BMC AMI Ops Insight is a forward-looking tool that helps you detect anomalies in your environment. It ingests your historical data and uses machine learning to understand normal behavior for your systems. It then uses multivariate analysis to detect anomalies in real-time data. This approach minimizes detection time, maximizes lead-time to remediation, and reduces false positives. Built-in domain knowledge and data science expertise lowers the learning curve for your employees by tracking carefully selected key metrics and connecting the dots so you don’t have to spend time configuring the solution and navigating through trial and error.

Goals

The product's goals are:

• To reduce mean-time to detection for problems that occur in your mainframe environment and maximize the lead time to remediate problems

• To help you move from a reactive mode to a proactive mode by notifying you about an impending problem before it happens

• To optimize the cost of detecting problems by monitoring key metrics identified using our data-science domain expertise to do the heavy lifting for you

To achieve these goals, the product seeks to detect anomalies as soon as they manifest, in order to predict the behavior and project the impact of the anomalies.

Process

The following is the overall process:

1. We build algorithms using our domain expertise to identify KPIs (Key Performance Indicators) and groups of connected KPIs that can indicate problems. This minimizes the cost for you because we only monitor the KPIs that are relevant.
2. You bring your historical SMF 100 data so the product can identify normal levels for these KPIs in your environment to train models. This means that the models are not generic out-of-the-box models that may or may not be relevant to you. The models you use are customized to your environment.
3. The product then uses multivariate analysis to score your real-time data, comparing it with the data in the "normal" models to detect exceptions.
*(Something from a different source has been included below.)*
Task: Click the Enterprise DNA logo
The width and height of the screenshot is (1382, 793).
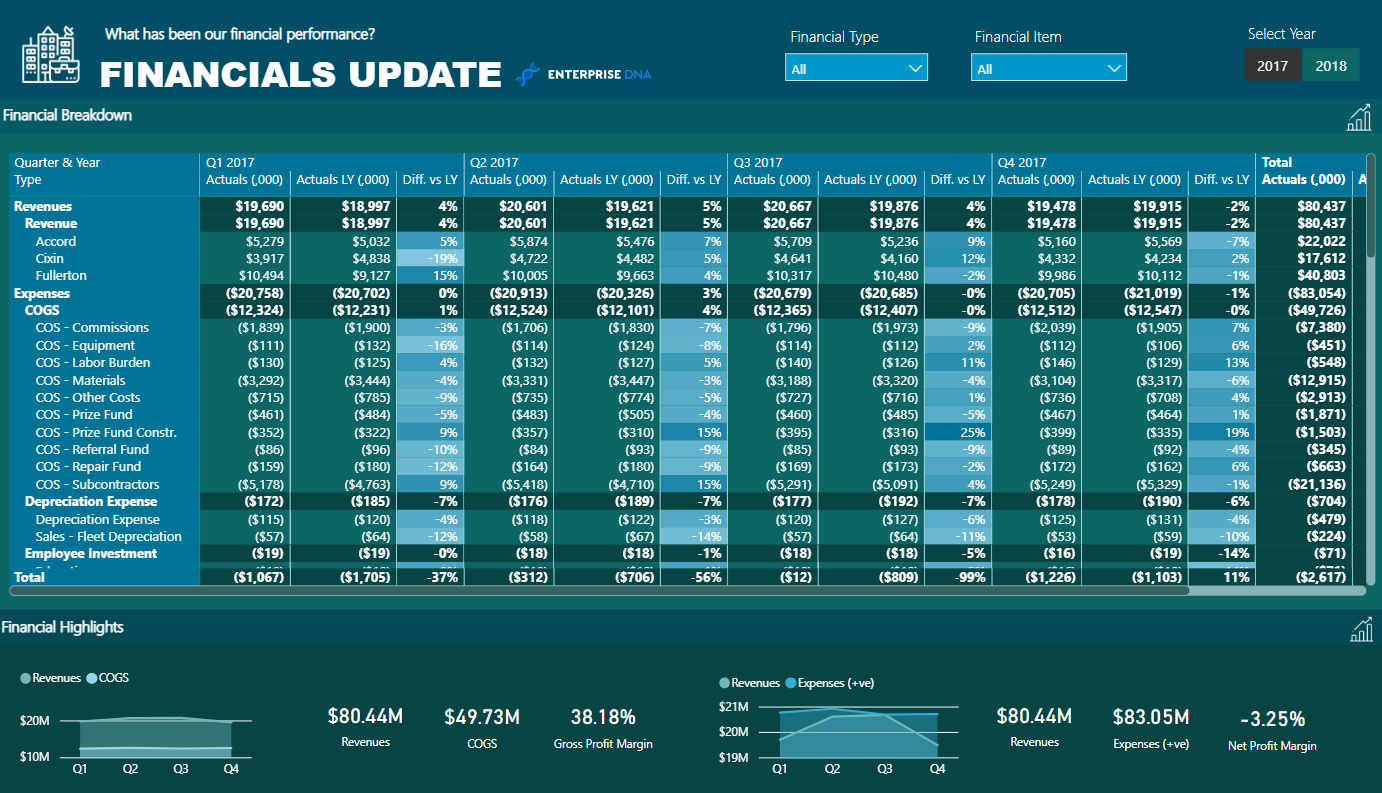Action: (x=583, y=75)
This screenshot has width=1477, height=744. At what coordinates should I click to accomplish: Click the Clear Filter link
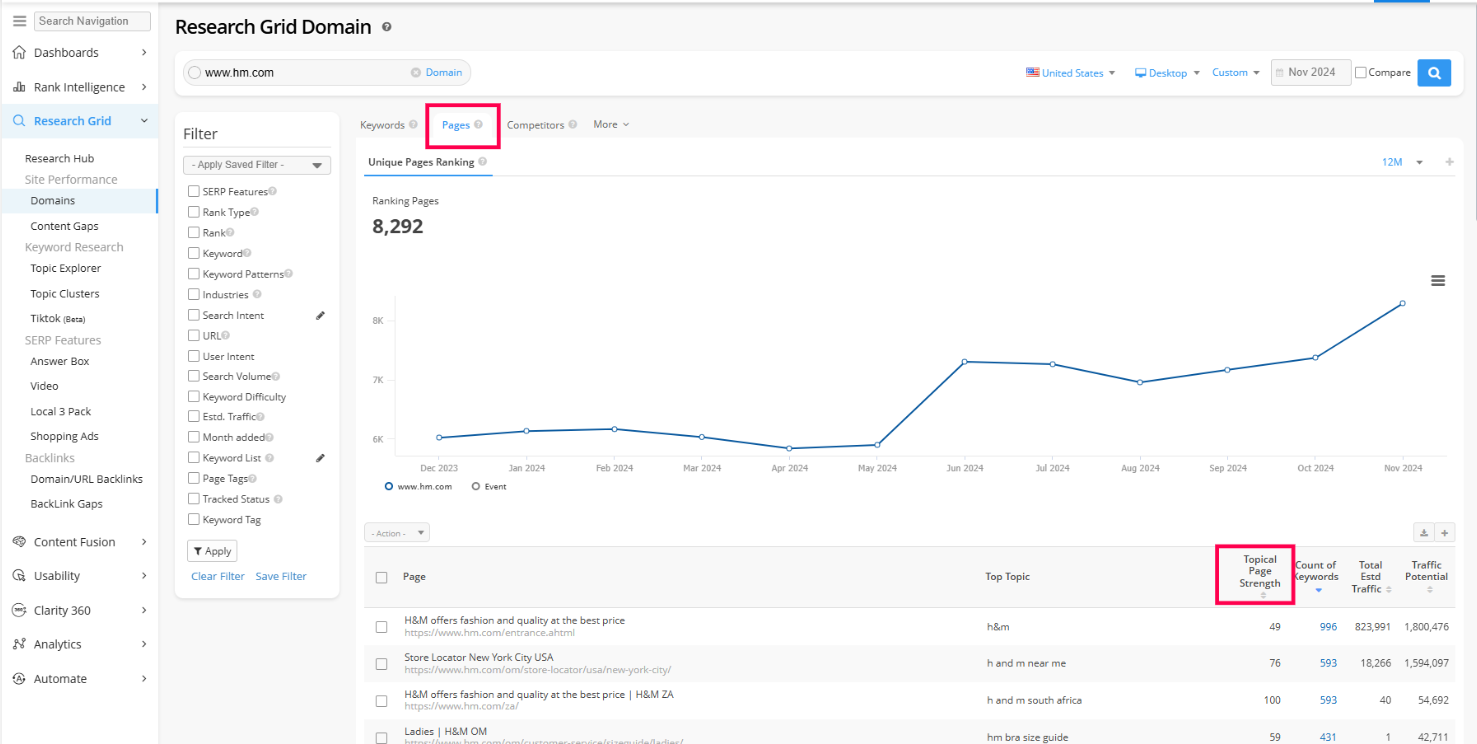point(218,577)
4. When the product detects anomalies, it looks for trends so it can project and say that you are experiencing a problem or that you are about to experience a problem. Reporting trends rather than individual anomalies maximizes accuracy and minimizes false positives.

   Note

   In some cases, for especially sensitive KPIs, individual exceptions are called out as soon as they show an anomaly.

Data source

The product uses SMF records as source data (currently only SMF 100 records). SMF 100 records contain hundreds of Db2 system-level statistics cut at 1 minute intervals. These are overall system-level indicators based upon the resource usage on the system during the last interval. These represent a useful and meaningful set of data to measure system-level activity based on these resource usage statistics. The product uses a selected subset of these statistics (KPIs), grouped based on specific areas of measurement including CPU time, storage, contention, throughput, and others.

Components and flow

The data flow is similar for the training and scoring processes.

This diagram illustrates how data proceeds through the product's components:

(Click diagram to expand)

Training

1. Historical data is ingested  into the data preparation address space.
2. After the data is prepared it is passed to AMI Manager via the REST interface.
3. AMI Manager generates a set of models based on the historical data.
4. The models are stored in the database and are available via the browser-based UI for scoring.

Scoring

1. Real-time data is collected by BMC AMI Defender (separate license for BMC AMI Defender is not required).
2. The data is then ingested into the data preparation address space.
3. After the data is prepared it is passed to AMI Manager via the REST interface.
4. AMI Manager evaluates the data against a current model.
5. The results are stored in the database and displayed on the browser-based UI.